Quoi de mieux pour l'Halloween qu'une conférence de presse avec un revenant ? Pas grand-chose. Les journalistes sont arrivés à l'heure. Ils balayaient la salle du regard, à la recherche de l'ancien champion du monde disparu dans la brume.

Mais Joachim Alcine n'était pas là. Il a répondu aux questions grâce à Skype, à partir de la Floride où il vit et s'entraîne en vue de son prochain combat contre David Lemieux.

Alcine doit faire son retour au Centre Bell le 10 décembre, près de deux ans jour pour jour après son dernier combat à Montréal. Depuis ce jour et depuis son exil américain, Alcine se cherche. En Californie, il a perdu un combat par arrêt de l'arbitre au premier round contre le cogneur Alfredo Angulo. Il a ensuite fait match nul contre Jose Medina au Massachusetts.

L'ancien champion du monde WBA des super mi-moyens a déjà connu des heures plus joyeuses. Mais le boxeur et chrétien dévot a gardé la même philosophie: si Dieu voulait qu'il tombe si bas, c'est sûrement pour une raison.

«Pour arriver jusqu'au sommet d'une montagne, il faut passer dans une vallée, a illustré Alcine, lundi. Je suis passé dans une vallée et je suis convaincu que j'avais besoin de ça pour remonter au sommet. C'était une bénédiction que ces choses se soient produites.»

Celui qui, il y a quelques années encore, faisait la pluie le beau temps sur les rings de Montréal a donc déménagé en Floride. Il a un nouveau promoteur, le bouillant Lou DiBella, et un nouvel entraîneur, Anthony «Chill» Wilson. Selon lui, tous les ingrédients sont réunis pour qu'il l'emporte le 10 décembre et rebondisse enfin de ses défaites. Si Dieu le veut, bien sûr.

«Je sais que j'ai encore beaucoup à accomplir. Je ne suis pas un boxeur qui plafonne, j'ai encore beaucoup à apprendre. Vous ne verrez pas le même boxeur que vous avez vu avant, mais un boxeur plus complet», explique Alcine, 35 ans.

«Je m'entraîne très bien. Je ne sous-estime pas David Lemieux, c'est un très bon boxeur et je pense qu'il a le nécessaire pour devenir champion du monde, reconnaît-il. C'est dommage, parce que moi aussi, je veux redevenir champion du monde et je vais tout faire pour y arriver.»

Son épouse et ses enfants sont aussi en Floride avec lui. «Ma femme, c'est ma force; mes enfants, c'est ma force, lance-t-il. Pour avoir l'esprit clair, il faut que ma femme et mes enfants soient là. Toute la famille est en Floride.»

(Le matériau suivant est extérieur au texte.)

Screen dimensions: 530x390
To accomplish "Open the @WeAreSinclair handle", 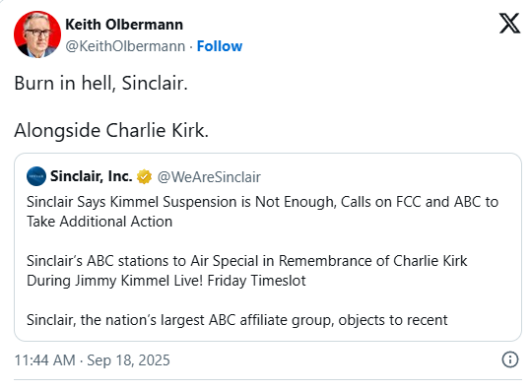I will coord(209,177).
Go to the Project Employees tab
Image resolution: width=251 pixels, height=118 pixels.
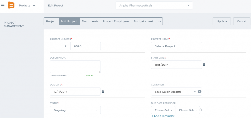(116, 21)
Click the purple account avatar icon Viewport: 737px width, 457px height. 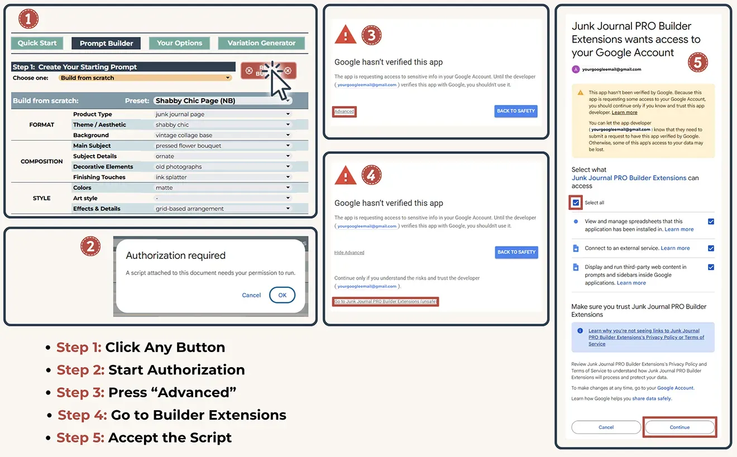point(576,69)
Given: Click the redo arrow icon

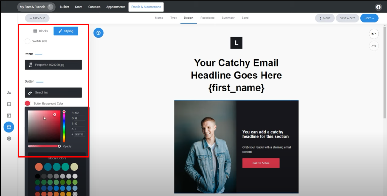Looking at the screenshot, I should 374,46.
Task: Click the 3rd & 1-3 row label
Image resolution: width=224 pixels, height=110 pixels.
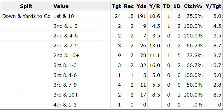Action: coord(65,66)
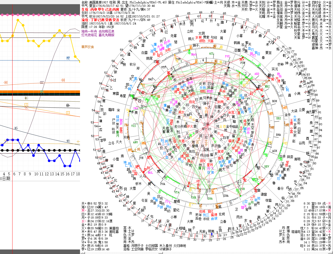Click the thick orange horizontal band
Screen dimensions: 333x254
pyautogui.click(x=39, y=92)
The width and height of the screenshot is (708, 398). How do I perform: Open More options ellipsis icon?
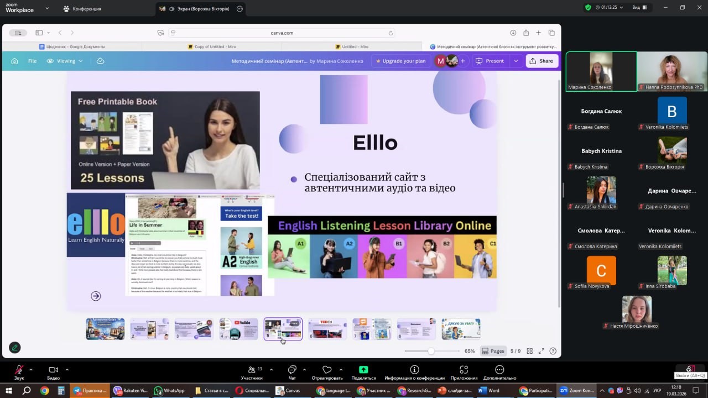pos(499,369)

Il explique que son épouse l'a épaulé dans les moments difficiles des dernières années. Elle l'a aidé à trouver un nouvel entraîneur, un nouveau promoteur. «On dit souvent que la femme est derrière les petites choses négatives, mais au contraire, une bonne femme, c'est une bénédiction de Dieu», explique Alcine.

La force contre la science

Sans livrer sa stratégie contre Lemieux (25-1, 24 K.-O.), Alcine (32-2-1, 19 K.-O.) s'attend à ce que le cogneur tente de l'abattre rapidement. Il s'apprête donc à l'observer pendant les deux premiers rounds. Le combat en compte douze et Alcine espère sûrement l'étirer à sa limite. David Lemieux, 22 ans, n'a encore jamais livré un duel au-delà du 10e round.

«Si le combat se rend au 10e, au 11e round, comment David va réagir? se demande le vice-président du Groupe Yvon Michel, Bernard Barré. Personne ne le sait. C'est ce qui fait la beauté de la boxe. En bout de ligne, on ne sait pas comment ça va finir, cette histoire-là.»

Barré a déjà un narratif pour l'affrontement: «C'est un cogneur contre un boxeur scientifique.»

Car malgré les défaites, Alcine a encore la réputation d'être un esthète de la boxe. Sa technique est à point. Il a déjà gagné des combats avec son jab pour seule arme. Rien de tout cela n'a changé. Il jure qu'il est encore meilleur: «Plus on vieillit, plus on devient mature.»

Le jab n'a peut-être pas changé, mais tout le reste, oui. Alcine ne sera vraisemblablement pas le favori de la foule lorsqu'il va monter sur le ring en décembre. Les amateurs de boxe ont une nouvelle coqueluche, plus jeune, plus forte. Alors que lui est maintenant en Floride, David Lemieux vit à Montréal. Est-il même encore un boxeur local?

«J'ai encore des partisans à Montréal. Moi, je suis né québécois et je serai québécois jusqu'à la fin de mes jours, dit-il. Je ne vais pas abandonner mes partisans. Je suis encore un Québécois.»